The following year, Greta had to write a personal essay, and described this experience, assuming her story would only be read by her teacher – but the teacher decided to pin the story on the noticeboard for the class to see.

“Then everybody knew that it happened to me,” Greta says – and although she still found the memory embarrassing, she discovered that she could turn writing about her own experience into something others would want to read.

5. She was obsessed by a David Bowie lyric – and he became a vital influence

Greta’s fifth choice of disc for her desert island is Moonage Daydream, from David Bowie’s 1972 Ziggy Stardust album.

"For some reason, David Bowie wasn't actually in the record collection [at home], so I didn't hear David Bowie until I was in college. I was 18 [and] it tripped some wire in me.”
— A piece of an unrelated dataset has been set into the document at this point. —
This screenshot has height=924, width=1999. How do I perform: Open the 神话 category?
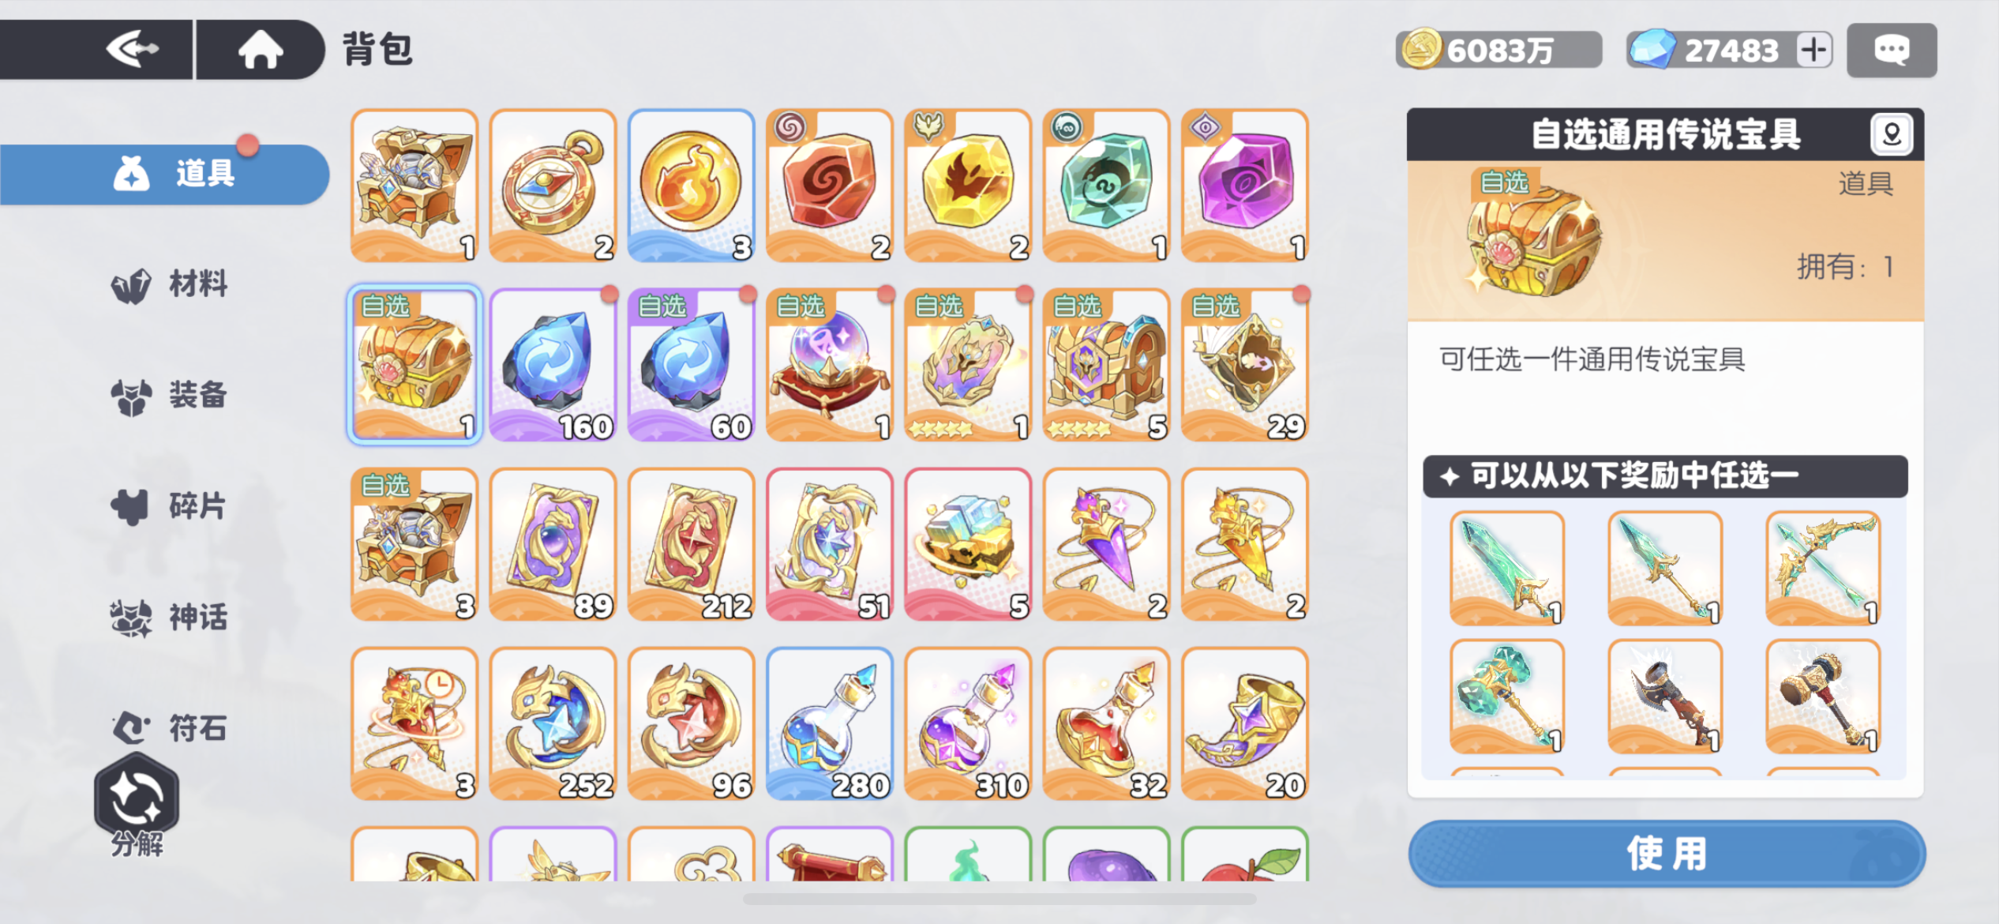[170, 617]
“And that lyric [from Moonage Daydream]: ‘Keep your electric eye on me’. I didn't know what it meant, but it felt like, ‘What is this?’ And I wrote it on everything. All my notebooks, textbooks, anything I would write: ‘Keep your electric eye on me’. It had a weight.”

“This sounds wild, but I truly think if David Bowie hadn't existed, I wouldn't have made anything,” says Greta.
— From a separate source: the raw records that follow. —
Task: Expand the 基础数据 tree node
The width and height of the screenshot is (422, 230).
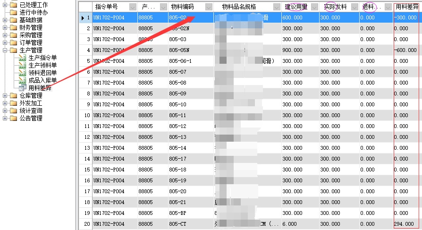Action: 5,20
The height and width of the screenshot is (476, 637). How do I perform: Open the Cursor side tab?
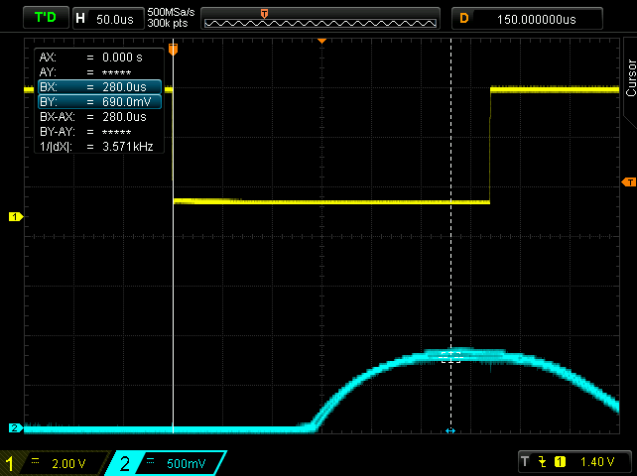[630, 77]
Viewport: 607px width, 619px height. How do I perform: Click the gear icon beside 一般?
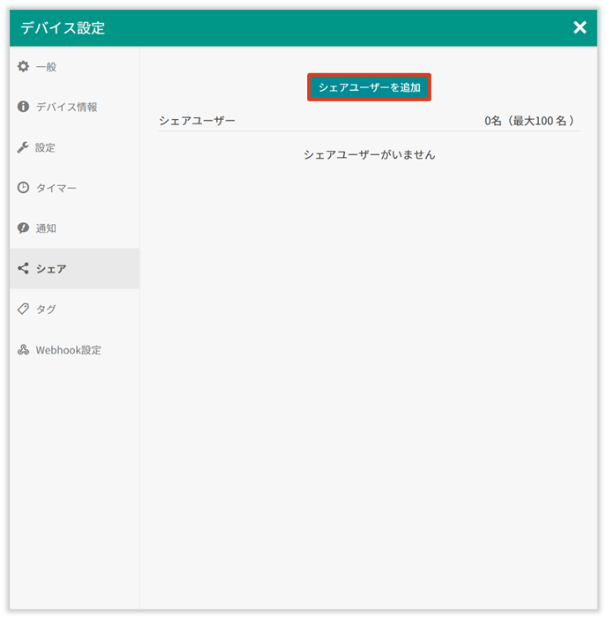coord(24,66)
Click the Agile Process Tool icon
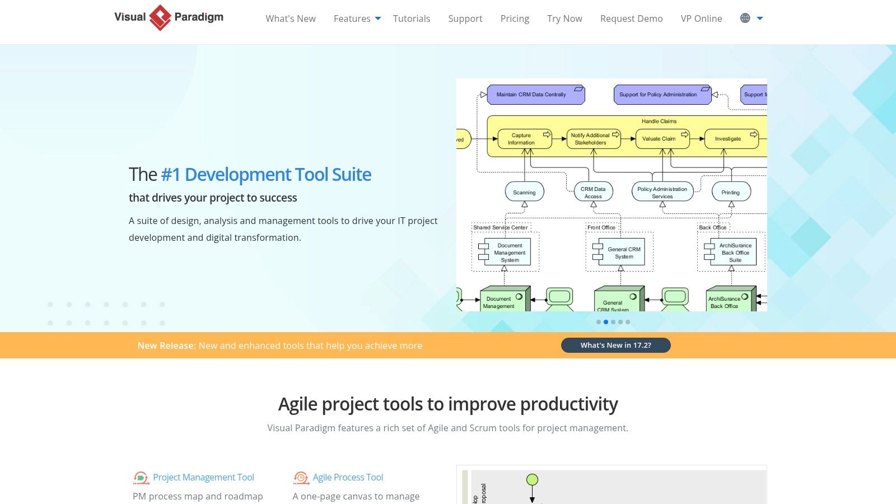 pos(301,478)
6. Greta and her partner Noah Baumbach were Oscar rivals

Both Greta and Noah are directors and screenwriters. They wrote the script for Barbie together and had previously co-written Frances Ha, a 2012 comedy drama that Noah directed and Greta starred in.

In 2020, Greta’s film Little Women was nominated for six Academy Awards while Noah’s Marriage Story also received six nominations – and their films were both contenders in the Best Picture category.

It could have been a divisive moment in their household, but Greta says it was very positive: “There was a celebration of both of the things we were making and that was amazing.”

So what happened when it came to the hard reality of Oscar decision-making? “We voted for ourselves,” Greta laughs. “We did check in with each other!”

7. She thinks her final disc is an ideal choice for a desert island

Greta’s eighth disc is Ain't Got No, I Got Life, recorded in 1968 by Nina Simone, with its exuberant chorus which begins ‘Got my hair, got my head, got my brains, got my ears…’.

Greta says she’s attracted to voices, and loves the combination of pain and joy Nina Simone offers when she sings: “And I also thought, given that I'm on a desert island, this [song] is a sort of celebration of what you have - and not what's missing!”

In recent years, Nina Simone has become a very popular choice among the castaways on Desert Island Discs: others to choose her include Adele, John Legend, Thom Yorke and Kirsty Young.